__PASSAGE PROVIDED__
======

A Polars plugin for working with JSON schemas. Infer schemas from JSON data and convert between JSON Schema and Polars schema formats.

Installation

pip install polars-genson[polars]

On older CPUs run:

pip install polars-genson[polars-lts-cpu]

Features

Schema Inference

  • JSON Schema Inference: Generate JSON schemas from JSON strings in Polars columns
  • Polars Schema Inference: Directly infer Polars data types and schemas from JSON data
  • Multiple JSON Objects: Handle columns with varying JSON schemas across rows
  • Complex Types: Support for nested objects, arrays, and mixed types
  • Flexible Input: Support for both single JSON objects and arrays of objects

Schema Conversion

  • Polars → JSON Schema: Convert existing DataFrame schemas to JSON Schema format
  • JSON Schema → Polars: Convert JSON schemas to equivalent Polars schemas
  • Round-trip Support: Full bidirectional conversion with validation
  • Schema Manipulation: Validate, transform, and standardize schemas

Usage

The plugin adds a genson namespace to Polars DataFrames for schema inference and conversion.

import polars as pl
import polars_genson
import json

# Create a DataFrame with JSON strings
df = pl.DataFrame({
    "json_data": [
        '{"name": "Alice", "age": 30, "scores": [95, 87]}',
        '{"name": "Bob", "age": 25, "city": "NYC", "active": true}',
        '{"name": "Charlie", "age": 35, "metadata": {"role": "admin"}}'
    ]
})

print("Input DataFrame:")
print(df)
shape: (3, 1)
┌─────────────────────────────────┐
 json_data                       
 ---                             
 str                             
╞═════════════════════════════════╡
 {"name": "Alice", "age": 30, "… │
 {"name": "Bob", "age": 25, "ci… │
 {"name": "Charlie", "age": 35, 
└─────────────────────────────────┘

JSON Schema Inference

# Infer JSON schema from the JSON column
schema = df.genson.infer_json_schema("json_data")

print("Inferred JSON schema:")

======

__MATERIAL SHOWN__
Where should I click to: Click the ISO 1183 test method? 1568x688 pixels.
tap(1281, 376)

======

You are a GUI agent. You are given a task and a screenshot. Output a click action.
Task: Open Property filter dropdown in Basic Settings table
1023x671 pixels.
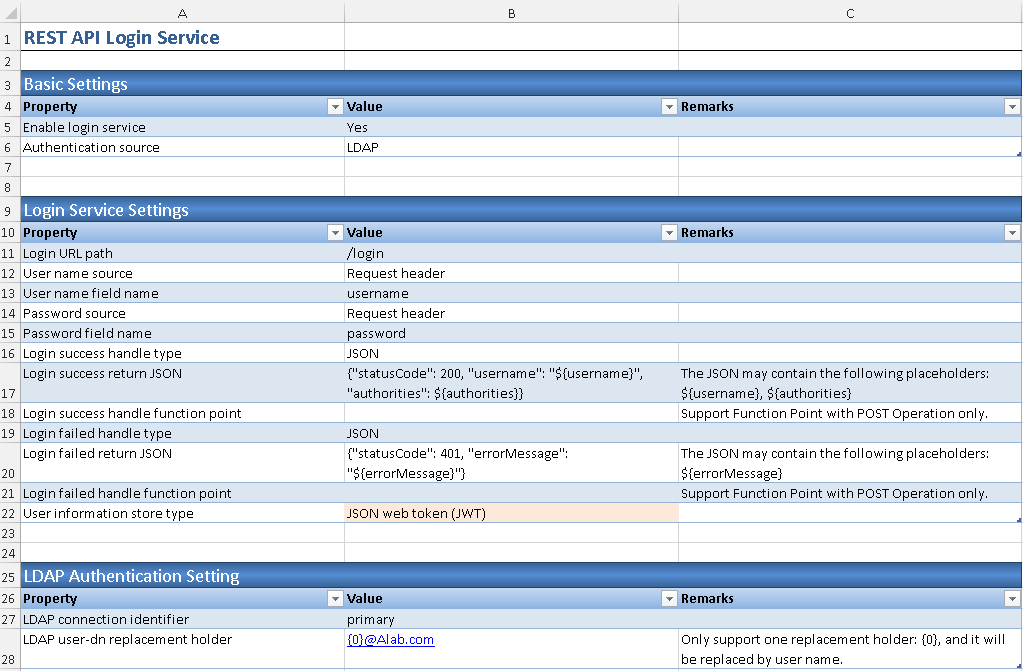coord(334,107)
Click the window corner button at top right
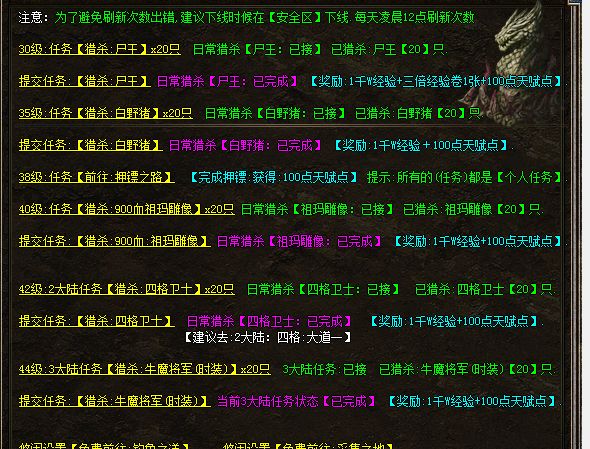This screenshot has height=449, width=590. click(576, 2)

======

__WHAT IS NEEDED__
Answer these questions on the Polars plugin text:
1. Which install command is given for older CPUs?
2. What namespace does the plugin add to Polars DataFrames?
3. Which method is called to infer a JSON schema from the JSON column?
The listing bears no relation to the text on the Polars JSON schema plugin.

__FULL SOLUTION__
1. pip install polars-genson[polars-lts-cpu]
2. genson
3. infer_json_schema